* Dataset extract:
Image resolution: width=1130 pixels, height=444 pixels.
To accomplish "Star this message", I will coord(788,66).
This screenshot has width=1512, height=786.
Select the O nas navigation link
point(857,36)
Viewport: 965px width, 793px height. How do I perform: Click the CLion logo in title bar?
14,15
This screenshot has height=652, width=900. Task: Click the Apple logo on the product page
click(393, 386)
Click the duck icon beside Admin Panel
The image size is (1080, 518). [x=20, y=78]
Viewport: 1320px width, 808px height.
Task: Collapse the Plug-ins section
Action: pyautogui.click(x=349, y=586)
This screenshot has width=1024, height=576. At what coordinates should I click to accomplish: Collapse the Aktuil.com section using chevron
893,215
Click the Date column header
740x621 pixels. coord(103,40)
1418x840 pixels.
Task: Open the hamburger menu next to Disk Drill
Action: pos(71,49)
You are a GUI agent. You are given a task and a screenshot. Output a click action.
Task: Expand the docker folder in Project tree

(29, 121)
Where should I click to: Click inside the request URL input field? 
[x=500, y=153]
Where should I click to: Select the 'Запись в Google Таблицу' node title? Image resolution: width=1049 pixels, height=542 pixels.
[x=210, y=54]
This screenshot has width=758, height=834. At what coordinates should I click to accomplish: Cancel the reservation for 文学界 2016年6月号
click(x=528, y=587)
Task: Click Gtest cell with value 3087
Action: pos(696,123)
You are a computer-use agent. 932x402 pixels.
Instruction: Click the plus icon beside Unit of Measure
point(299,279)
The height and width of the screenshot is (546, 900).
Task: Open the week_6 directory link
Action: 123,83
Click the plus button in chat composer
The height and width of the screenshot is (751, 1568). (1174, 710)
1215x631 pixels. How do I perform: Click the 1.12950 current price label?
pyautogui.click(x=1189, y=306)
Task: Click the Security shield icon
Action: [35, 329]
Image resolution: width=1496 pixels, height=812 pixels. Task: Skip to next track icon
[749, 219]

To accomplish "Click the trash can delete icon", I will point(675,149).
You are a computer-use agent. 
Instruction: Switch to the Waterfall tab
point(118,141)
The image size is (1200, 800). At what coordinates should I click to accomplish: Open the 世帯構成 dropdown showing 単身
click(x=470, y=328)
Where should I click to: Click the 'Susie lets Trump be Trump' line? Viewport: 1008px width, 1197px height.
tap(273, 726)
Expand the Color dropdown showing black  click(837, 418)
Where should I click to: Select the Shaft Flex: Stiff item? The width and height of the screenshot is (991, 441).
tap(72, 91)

* Your objective: Return exactly the lines from the one containing "Task: Expand the" through the last line of the records above, both included, and nothing else.

* Written solution:
Task: Expand the docker folder in Project tree

(29, 121)
Where should I click to: Click inside the request URL input field? 
[x=500, y=153]
Where should I click to: Select the 'Запись в Google Таблицу' node title? Image resolution: width=1049 pixels, height=542 pixels.
[x=210, y=54]
This screenshot has width=758, height=834. At what coordinates should I click to accomplish: Cancel the reservation for 文学界 2016年6月号
click(x=528, y=587)
Task: Click Gtest cell with value 3087
Action: pos(696,123)
You are a computer-use agent. 932x402 pixels.
Instruction: Click the plus icon beside Unit of Measure
point(299,279)
The height and width of the screenshot is (546, 900).
Task: Open the week_6 directory link
Action: 123,83
Click the plus button in chat composer
The height and width of the screenshot is (751, 1568). (1174, 710)
1215x631 pixels. How do I perform: Click the 1.12950 current price label?
pyautogui.click(x=1189, y=306)
Task: Click the Security shield icon
Action: [35, 329]
Image resolution: width=1496 pixels, height=812 pixels. Task: Skip to next track icon
[749, 219]

To accomplish "Click the trash can delete icon", I will point(675,149).
You are a computer-use agent. 
Instruction: Switch to the Waterfall tab
point(118,141)
The image size is (1200, 800). At what coordinates should I click to accomplish: Open the 世帯構成 dropdown showing 単身
click(x=470, y=328)
Where should I click to: Click the 'Susie lets Trump be Trump' line? Viewport: 1008px width, 1197px height.
tap(273, 726)
Expand the Color dropdown showing black  click(837, 418)
Where should I click to: Select the Shaft Flex: Stiff item? The width and height of the screenshot is (991, 441).
tap(72, 91)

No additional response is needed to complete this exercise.